B. FAILURE TO STATE A CLAIM
Simpson’s amended complaint alleges that she is entitled to relief under three federal
laws: the Consumer Financial Protection Act of 2010 (CFPA), the Fair Credit Reporting Act
(FCRA) and the Fair Debt Collection Practices Act (FDCPA). The Court will examine each
theory.
1. CONSUMER FINANCIAL PROTECTION ACT
The CFPA prohibits “any person that engages in offering or providing a consumer
financial product or service” from “engag[ing] in any unfair, deceptive, or abusive act or
practice.”
12 U.S.C. §§ 5481(6), 5536(a)(1)(B).
The Act gives the Consumer Financial
Protection Bureau the power to commence a civil action against any person that violates the Act.

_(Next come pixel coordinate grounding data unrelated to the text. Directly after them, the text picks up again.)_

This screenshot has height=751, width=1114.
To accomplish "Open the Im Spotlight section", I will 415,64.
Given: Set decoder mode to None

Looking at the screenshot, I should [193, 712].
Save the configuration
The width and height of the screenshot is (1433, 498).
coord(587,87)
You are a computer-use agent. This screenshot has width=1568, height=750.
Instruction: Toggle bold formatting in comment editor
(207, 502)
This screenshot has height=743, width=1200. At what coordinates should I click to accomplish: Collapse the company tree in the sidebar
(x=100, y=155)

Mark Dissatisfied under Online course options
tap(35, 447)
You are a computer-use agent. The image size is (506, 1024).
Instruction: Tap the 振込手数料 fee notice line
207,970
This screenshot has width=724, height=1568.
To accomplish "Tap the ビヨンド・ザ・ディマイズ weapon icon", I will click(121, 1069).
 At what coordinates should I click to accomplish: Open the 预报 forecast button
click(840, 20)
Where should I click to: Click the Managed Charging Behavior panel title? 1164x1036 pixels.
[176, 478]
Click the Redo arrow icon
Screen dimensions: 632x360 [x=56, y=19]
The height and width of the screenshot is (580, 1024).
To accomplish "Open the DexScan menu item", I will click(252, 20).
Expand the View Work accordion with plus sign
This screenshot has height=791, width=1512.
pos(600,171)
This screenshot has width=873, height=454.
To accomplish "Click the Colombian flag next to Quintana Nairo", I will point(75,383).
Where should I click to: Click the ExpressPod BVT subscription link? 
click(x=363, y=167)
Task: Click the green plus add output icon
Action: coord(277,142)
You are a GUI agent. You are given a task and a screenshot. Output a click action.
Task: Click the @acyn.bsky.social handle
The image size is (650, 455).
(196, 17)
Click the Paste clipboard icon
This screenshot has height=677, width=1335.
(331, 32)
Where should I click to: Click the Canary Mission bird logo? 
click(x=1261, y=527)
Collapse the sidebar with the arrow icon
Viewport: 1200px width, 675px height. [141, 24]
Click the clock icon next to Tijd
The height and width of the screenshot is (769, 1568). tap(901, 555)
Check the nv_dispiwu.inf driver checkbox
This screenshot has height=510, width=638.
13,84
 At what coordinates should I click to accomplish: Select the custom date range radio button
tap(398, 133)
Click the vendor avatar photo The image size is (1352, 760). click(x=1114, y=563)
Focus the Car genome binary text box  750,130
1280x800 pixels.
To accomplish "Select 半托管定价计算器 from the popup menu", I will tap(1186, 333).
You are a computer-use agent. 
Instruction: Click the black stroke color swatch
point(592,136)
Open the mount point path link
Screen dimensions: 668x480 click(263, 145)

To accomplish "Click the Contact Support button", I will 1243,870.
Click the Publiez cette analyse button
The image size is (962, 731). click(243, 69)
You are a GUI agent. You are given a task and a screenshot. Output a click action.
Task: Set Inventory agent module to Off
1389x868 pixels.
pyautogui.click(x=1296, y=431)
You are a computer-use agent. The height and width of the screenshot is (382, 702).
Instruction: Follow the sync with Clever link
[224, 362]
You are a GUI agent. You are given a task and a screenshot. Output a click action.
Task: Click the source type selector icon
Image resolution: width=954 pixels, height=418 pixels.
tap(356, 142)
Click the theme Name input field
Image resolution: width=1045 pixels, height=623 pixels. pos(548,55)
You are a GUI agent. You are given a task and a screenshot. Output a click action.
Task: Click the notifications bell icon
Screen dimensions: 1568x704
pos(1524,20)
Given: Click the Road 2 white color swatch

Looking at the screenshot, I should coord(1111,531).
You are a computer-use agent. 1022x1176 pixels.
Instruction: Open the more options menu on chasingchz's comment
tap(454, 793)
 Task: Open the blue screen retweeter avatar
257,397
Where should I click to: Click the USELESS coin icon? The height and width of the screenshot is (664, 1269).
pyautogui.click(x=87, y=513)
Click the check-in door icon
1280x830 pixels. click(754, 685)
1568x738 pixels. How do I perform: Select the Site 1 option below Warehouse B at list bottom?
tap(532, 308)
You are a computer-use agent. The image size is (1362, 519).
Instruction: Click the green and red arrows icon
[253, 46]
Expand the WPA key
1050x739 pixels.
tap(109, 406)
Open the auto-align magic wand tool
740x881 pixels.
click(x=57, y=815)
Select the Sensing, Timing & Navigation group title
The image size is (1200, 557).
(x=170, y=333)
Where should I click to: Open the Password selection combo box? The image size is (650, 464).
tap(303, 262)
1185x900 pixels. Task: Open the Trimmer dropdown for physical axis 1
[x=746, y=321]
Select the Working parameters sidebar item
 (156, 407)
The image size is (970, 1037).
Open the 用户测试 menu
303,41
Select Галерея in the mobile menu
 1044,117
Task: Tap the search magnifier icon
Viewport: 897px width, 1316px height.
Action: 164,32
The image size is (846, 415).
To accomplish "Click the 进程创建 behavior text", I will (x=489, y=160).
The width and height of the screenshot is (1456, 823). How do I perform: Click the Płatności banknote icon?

Id. at § 5564(a). However, the CFPA does not create a private right of action. See Jones v.
Deutsche Bank Nat’l Trust Co., 2017 WL 4612813, at *5 (M.D. Tenn. Oct. 16, 2017) (sections
5531 and 5536 of the CFPA “do not authorize a private right of action”) (collecting cases).
Thus, even if the defendants in this case have violated the CFPA, the Act does not permit
Simpson to bring a civil action against these entities and obtain relief.1 Therefore, Simpson has
1
Simpson cites to Consumer Fin.. Protection Bureau v. Navient, 3:17-cv-00101, 2017 WL 3380530 (M.D. Pa. Aug.
4, 2017), in support of her claim. However, this case is an example of the Bureau using its authority under the Act
to commence a civil action against an entity that has violated the CPFA. Thus, it does not support Simpson’s
argument that she may sue under the Act.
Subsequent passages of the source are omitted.